While he agrees exporting to new continents is an obvious way forward for UK firms, Ettinger stresses this is “a huge learning curve requiring patience and resourcing”.

For Swift at OMGTea, it’s a case of slowing down in Europe while revving up elsewhere until the EU fog clears.

“Fortunately, we can continue to supply our products to European customers via Amazon, but we also intend to accelerate our expansion into other international markets, such as Canada and Australia, as part of our future growth strategy,” she says. 

Watching and waiting

“We are only 40 to 50 per cent through all the changes involved in Brexit and, with the next phase of implementation likely to coincide with recovery from COVID, the full adjustment period is very far from over in our view,” says Roe at DHL Supply Chain.

Although many businesses are adapting supply lines for fear of being left behind, he argues the “key priority is to ensure you have the data you need to comply with the new ways of working and to understand the impact of these changes on your route to market”. 

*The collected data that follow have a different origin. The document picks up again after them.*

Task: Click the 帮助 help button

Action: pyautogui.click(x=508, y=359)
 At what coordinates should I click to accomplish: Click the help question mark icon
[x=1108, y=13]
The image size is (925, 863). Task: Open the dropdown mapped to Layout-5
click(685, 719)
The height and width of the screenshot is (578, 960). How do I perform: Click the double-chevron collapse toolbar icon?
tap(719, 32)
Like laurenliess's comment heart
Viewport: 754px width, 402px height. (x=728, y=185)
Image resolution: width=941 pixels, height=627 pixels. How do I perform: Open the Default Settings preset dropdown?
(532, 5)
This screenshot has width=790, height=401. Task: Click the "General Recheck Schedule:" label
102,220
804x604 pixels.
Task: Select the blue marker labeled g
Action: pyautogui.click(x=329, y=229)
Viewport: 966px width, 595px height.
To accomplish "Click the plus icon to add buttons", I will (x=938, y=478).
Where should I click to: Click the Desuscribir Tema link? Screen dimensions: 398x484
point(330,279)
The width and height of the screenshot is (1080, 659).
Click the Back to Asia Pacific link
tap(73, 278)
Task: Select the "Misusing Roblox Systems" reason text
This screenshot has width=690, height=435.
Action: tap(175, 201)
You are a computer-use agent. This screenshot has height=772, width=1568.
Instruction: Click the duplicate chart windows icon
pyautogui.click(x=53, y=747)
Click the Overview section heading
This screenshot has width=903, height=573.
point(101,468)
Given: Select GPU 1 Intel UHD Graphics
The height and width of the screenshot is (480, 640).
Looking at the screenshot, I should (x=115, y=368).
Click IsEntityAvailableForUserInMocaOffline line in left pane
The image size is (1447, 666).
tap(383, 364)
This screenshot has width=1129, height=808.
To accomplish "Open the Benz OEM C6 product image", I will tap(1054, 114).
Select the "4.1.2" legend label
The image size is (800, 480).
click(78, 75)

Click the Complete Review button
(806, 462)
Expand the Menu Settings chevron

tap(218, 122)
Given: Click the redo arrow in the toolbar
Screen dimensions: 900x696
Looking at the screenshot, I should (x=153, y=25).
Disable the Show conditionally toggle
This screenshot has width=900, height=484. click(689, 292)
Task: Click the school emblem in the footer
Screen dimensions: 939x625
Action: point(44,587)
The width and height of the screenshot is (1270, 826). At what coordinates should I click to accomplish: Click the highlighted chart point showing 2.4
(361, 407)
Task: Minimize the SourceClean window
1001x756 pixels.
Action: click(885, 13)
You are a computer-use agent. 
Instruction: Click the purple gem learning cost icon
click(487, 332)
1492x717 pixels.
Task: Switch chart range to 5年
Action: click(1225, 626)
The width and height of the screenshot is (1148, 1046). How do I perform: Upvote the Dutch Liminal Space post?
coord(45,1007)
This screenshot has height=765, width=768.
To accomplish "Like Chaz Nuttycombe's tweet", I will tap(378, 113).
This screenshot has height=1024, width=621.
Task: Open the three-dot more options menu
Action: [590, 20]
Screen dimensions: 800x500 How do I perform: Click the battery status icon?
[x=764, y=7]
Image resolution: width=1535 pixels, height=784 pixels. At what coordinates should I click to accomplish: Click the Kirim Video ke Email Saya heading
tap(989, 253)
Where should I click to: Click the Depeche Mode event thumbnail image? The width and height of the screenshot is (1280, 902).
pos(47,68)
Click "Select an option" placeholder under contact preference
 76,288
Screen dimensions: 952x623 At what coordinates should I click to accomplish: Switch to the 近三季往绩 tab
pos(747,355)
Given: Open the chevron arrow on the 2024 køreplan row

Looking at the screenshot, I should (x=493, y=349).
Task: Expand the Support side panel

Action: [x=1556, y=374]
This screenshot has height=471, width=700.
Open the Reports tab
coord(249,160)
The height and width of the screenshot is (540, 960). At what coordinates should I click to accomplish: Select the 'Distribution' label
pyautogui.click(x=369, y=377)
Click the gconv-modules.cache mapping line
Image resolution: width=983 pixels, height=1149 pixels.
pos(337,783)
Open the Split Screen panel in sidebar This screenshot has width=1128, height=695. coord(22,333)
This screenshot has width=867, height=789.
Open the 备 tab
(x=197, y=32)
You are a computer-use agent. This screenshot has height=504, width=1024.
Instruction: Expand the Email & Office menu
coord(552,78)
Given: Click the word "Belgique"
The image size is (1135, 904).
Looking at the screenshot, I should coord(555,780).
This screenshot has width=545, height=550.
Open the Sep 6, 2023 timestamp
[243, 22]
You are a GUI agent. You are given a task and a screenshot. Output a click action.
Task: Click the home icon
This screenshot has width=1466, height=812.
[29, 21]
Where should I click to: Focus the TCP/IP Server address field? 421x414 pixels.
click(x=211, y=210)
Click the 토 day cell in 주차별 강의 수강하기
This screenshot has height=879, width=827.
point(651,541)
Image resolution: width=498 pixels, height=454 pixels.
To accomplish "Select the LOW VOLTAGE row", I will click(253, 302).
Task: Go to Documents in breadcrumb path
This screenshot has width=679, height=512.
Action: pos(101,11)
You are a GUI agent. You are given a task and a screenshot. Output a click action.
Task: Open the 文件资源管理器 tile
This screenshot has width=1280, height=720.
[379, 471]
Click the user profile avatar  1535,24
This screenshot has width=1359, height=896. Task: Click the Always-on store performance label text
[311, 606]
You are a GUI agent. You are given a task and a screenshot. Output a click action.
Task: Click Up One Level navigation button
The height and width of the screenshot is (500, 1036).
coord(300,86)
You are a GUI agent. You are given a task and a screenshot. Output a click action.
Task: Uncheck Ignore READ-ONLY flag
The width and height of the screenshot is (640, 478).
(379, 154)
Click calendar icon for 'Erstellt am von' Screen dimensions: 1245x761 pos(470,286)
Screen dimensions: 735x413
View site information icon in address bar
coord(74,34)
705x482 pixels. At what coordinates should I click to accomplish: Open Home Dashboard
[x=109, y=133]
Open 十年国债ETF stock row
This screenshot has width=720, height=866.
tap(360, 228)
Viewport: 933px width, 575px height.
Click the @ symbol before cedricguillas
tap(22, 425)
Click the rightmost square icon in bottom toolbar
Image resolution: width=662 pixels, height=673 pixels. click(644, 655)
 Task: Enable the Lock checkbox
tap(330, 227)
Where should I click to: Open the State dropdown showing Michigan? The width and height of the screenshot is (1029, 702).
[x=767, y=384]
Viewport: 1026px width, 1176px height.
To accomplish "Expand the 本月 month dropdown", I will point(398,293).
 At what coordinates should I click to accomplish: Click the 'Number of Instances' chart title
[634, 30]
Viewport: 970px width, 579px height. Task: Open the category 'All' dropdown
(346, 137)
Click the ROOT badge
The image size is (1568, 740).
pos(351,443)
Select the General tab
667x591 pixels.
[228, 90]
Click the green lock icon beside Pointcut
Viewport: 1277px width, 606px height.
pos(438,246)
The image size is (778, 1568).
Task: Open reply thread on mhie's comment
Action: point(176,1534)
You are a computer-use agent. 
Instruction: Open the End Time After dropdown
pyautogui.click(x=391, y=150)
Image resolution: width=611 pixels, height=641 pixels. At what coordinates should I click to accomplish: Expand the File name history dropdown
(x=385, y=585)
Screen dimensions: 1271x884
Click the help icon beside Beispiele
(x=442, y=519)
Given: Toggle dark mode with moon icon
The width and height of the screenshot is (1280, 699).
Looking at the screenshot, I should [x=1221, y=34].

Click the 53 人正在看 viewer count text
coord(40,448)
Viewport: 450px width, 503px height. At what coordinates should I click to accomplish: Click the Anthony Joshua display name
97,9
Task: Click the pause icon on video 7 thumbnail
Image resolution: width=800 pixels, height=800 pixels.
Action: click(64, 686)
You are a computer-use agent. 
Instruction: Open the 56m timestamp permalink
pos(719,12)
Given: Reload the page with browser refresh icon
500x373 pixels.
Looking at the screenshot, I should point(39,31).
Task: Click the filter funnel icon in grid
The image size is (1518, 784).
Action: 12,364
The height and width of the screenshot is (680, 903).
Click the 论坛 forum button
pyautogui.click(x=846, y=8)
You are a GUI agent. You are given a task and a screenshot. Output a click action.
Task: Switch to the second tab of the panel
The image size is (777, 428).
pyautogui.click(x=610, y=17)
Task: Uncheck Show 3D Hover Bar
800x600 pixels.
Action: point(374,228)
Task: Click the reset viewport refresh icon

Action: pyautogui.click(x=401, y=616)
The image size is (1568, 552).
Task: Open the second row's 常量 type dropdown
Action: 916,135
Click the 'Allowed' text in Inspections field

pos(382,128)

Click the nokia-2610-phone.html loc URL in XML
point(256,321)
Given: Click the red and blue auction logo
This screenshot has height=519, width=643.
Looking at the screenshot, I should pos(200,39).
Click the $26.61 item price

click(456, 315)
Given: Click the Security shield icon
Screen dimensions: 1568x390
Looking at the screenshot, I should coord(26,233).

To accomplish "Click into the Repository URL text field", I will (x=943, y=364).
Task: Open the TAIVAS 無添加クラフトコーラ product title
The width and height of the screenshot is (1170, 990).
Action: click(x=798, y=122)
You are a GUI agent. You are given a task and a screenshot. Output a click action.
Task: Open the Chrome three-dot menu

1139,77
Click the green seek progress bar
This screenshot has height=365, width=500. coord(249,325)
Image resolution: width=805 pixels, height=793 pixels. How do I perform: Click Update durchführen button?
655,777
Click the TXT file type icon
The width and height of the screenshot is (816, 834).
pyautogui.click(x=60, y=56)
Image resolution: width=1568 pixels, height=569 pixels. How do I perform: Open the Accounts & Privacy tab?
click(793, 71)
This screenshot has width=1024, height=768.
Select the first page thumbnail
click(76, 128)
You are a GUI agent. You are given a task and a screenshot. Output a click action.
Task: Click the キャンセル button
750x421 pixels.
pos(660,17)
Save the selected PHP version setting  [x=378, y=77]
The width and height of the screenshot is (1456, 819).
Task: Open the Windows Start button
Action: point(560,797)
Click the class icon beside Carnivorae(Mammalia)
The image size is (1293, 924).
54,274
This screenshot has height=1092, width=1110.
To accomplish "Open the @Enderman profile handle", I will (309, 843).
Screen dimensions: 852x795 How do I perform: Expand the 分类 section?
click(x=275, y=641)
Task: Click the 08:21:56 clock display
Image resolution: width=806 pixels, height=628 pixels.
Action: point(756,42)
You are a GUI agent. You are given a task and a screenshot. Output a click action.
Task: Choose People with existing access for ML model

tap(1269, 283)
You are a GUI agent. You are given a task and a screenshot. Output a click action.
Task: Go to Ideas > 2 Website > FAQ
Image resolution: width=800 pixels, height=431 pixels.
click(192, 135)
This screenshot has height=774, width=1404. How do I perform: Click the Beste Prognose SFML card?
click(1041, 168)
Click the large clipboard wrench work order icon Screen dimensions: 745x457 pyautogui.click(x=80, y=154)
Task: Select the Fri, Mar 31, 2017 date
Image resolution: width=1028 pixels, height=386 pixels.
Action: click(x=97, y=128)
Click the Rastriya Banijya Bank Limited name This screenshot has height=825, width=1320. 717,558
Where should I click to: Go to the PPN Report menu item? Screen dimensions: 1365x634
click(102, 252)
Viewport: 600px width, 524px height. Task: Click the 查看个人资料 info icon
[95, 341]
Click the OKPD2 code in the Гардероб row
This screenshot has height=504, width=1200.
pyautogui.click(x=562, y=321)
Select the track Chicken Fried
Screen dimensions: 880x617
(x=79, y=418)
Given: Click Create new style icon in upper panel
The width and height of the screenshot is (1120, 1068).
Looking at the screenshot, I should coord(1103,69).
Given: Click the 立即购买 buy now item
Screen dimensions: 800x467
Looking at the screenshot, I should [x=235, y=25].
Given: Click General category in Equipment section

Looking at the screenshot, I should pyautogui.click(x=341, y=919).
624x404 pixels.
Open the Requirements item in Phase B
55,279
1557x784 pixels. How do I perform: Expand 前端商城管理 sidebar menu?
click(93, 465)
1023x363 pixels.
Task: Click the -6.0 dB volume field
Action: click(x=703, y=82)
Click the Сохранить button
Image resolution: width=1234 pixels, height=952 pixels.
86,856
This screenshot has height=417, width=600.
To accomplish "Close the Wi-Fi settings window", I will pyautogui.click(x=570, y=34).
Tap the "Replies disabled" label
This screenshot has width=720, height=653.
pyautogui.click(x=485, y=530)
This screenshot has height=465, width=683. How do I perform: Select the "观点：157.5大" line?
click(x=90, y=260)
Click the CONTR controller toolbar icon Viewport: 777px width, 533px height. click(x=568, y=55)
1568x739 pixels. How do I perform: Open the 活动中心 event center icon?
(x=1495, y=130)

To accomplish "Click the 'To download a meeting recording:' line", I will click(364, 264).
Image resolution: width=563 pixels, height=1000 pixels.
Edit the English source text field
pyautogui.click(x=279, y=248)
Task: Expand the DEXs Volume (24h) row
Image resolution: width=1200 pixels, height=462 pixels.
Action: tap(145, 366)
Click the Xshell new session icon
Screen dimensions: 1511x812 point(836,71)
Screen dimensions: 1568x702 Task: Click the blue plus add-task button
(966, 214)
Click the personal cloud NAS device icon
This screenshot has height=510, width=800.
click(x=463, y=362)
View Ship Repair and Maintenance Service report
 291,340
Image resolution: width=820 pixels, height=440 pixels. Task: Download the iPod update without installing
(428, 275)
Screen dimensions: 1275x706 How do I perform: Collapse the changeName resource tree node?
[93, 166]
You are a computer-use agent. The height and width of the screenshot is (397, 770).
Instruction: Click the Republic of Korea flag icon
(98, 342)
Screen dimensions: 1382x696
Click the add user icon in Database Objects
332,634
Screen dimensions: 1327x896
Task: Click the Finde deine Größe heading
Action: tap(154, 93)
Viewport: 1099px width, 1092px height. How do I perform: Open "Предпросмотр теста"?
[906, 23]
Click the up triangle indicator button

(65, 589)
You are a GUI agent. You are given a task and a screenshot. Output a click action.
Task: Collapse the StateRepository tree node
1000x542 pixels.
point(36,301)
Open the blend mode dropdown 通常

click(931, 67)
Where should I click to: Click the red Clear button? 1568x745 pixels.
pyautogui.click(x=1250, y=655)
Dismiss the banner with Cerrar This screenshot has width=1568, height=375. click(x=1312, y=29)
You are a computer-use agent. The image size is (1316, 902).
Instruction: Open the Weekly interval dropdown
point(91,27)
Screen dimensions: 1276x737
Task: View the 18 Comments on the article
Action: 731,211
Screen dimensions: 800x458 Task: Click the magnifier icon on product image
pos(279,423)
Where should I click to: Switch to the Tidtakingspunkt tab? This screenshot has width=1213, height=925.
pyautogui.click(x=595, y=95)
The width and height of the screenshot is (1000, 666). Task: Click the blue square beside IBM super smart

While DHL is able to offer a degree of hand-holding to the many businesses requiring practical help with fulfilment, he believes major post-Brexit reorganisations should be postponed until the dust has settled.

“In the last six months, I’ve been struck by how well companies are working together in the new trading environment, liaising with trade bodies and with the various relevant authorities, and I see this as a very positive sign for the future,” says Roe. 

“Businesses have a far better and more sophisticated understanding of the intricacies of logistics than ever before and that too is very good to see.”